** Opening RECORDS FOR PROCESSING block **
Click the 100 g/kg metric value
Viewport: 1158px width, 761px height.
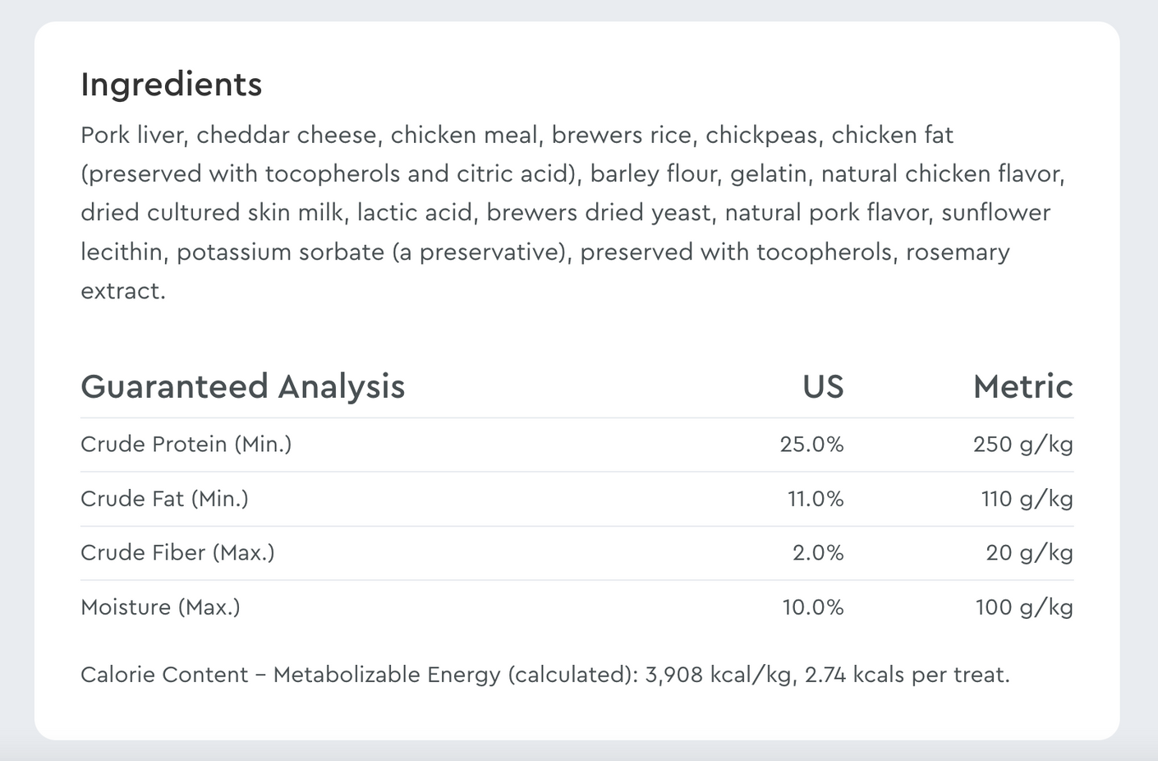point(1023,607)
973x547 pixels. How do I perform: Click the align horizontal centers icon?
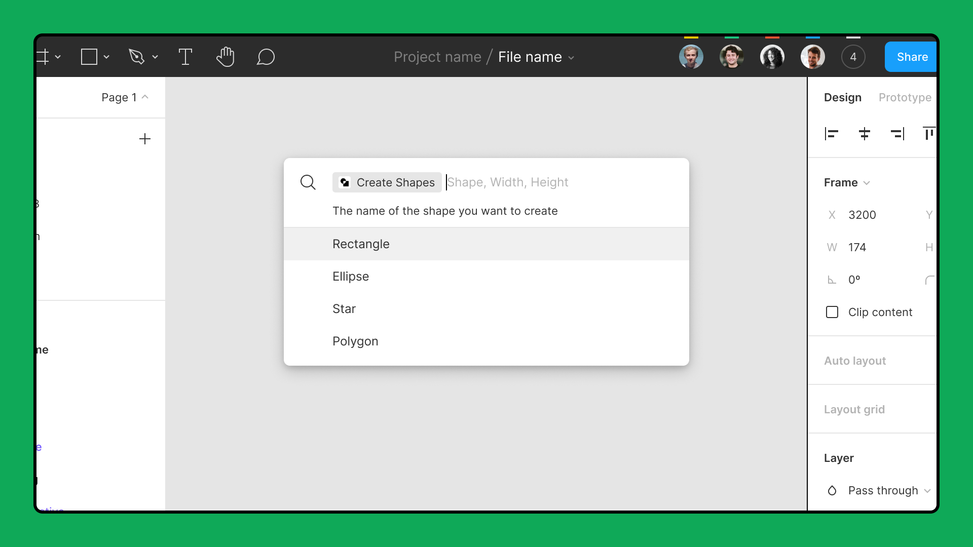865,134
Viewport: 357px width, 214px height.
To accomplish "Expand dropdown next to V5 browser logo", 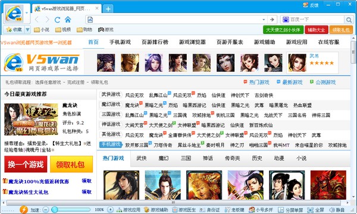I will tap(27, 12).
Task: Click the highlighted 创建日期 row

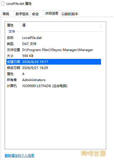Action: pos(54,62)
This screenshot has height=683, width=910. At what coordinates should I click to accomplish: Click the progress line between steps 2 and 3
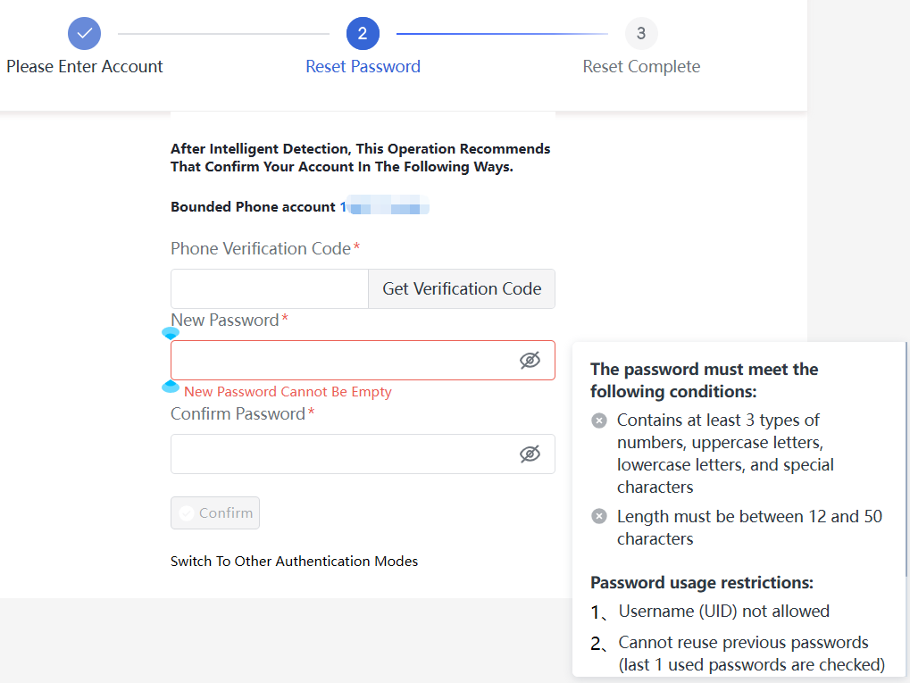coord(502,34)
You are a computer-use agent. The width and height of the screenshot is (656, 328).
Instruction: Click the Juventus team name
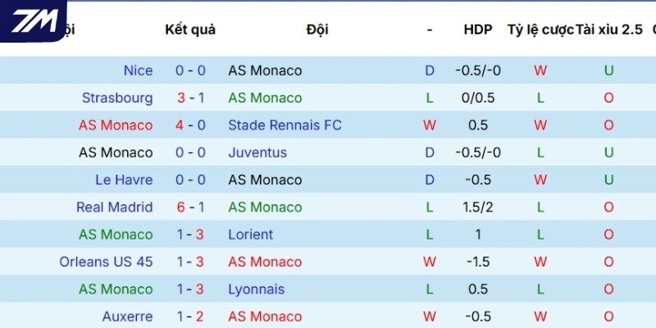click(257, 153)
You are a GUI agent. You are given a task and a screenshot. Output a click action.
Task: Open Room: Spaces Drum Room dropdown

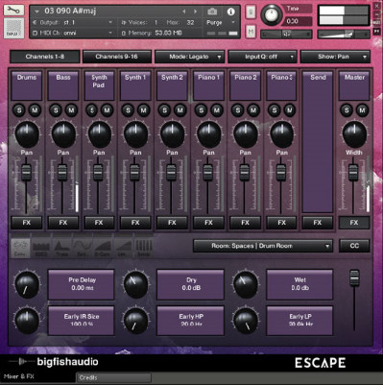(263, 246)
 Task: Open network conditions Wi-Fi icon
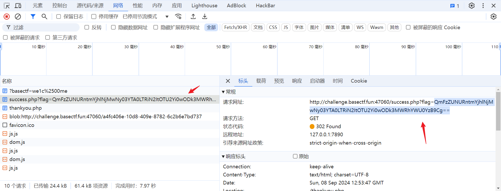coord(178,17)
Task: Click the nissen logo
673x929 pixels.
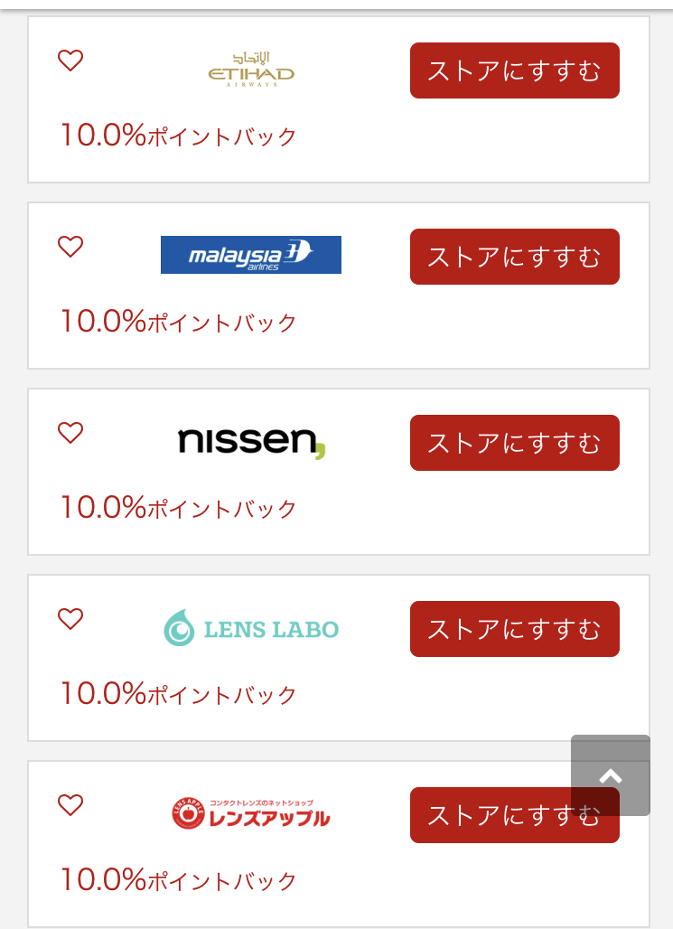Action: (x=252, y=443)
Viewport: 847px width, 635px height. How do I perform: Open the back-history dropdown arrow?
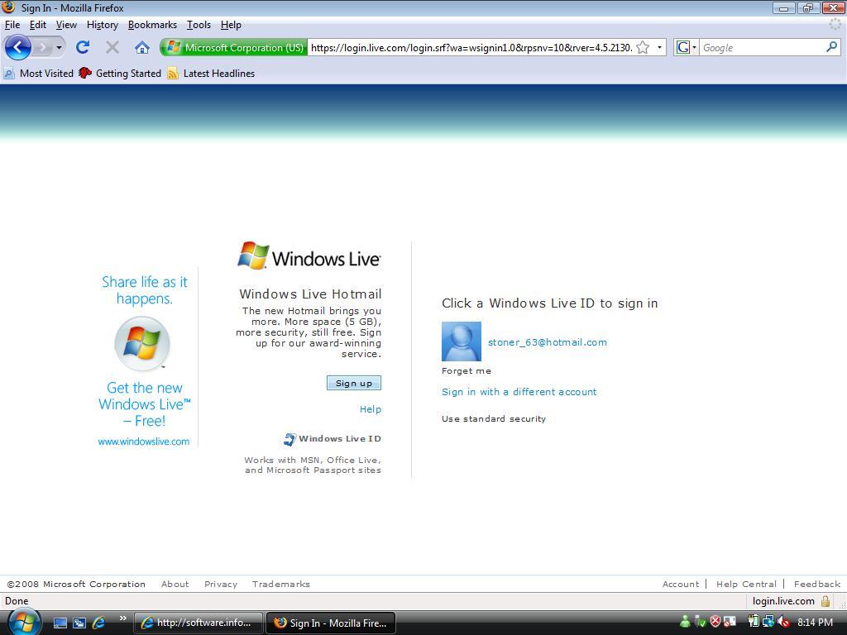[x=57, y=47]

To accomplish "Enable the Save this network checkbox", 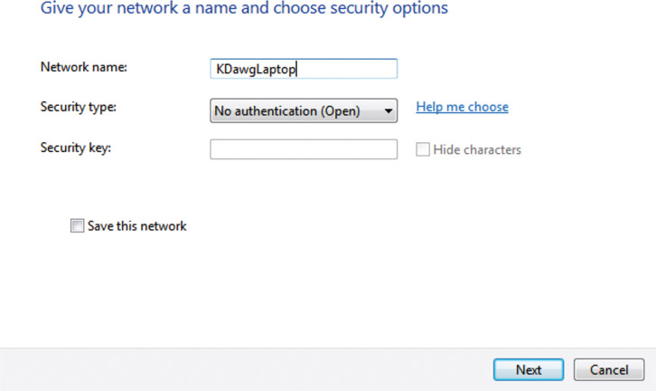I will tap(77, 226).
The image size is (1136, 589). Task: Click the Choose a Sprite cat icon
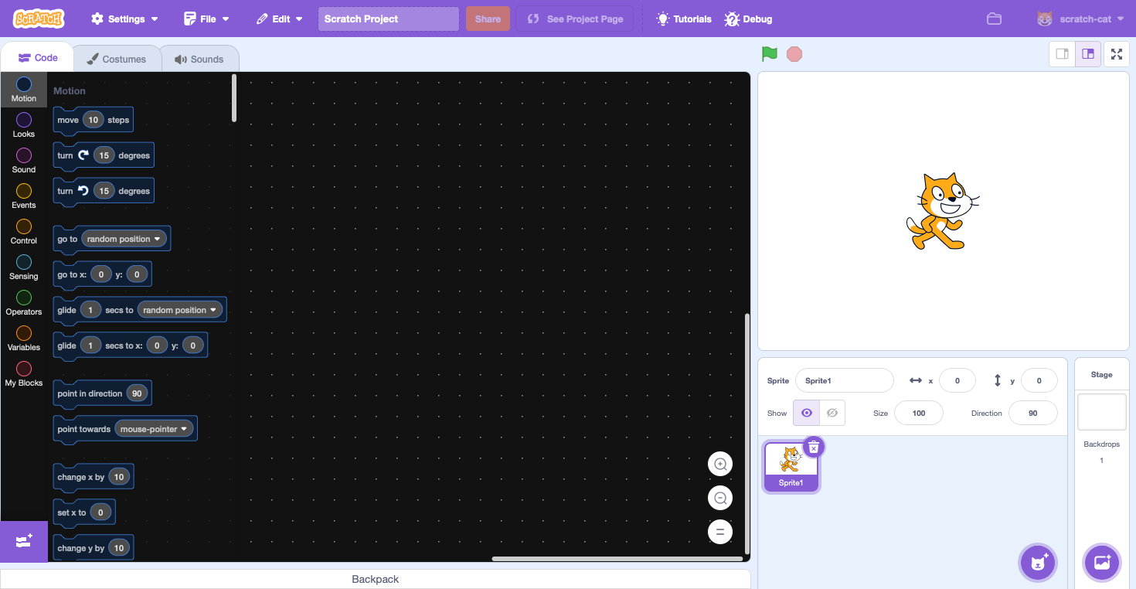point(1037,563)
** Closing RECORDS FOR PROCESSING block **
- **WHAT THIS TASK INVOLVES**: When a line in the material contains the string "agent", copy that line.

- **REPLY TO THE EXERCISE**:
You are a computer-use agent. The width and height of the screenshot is (656, 328).
You are a GUI agent. You are given a task and a screenshot. Output a click action.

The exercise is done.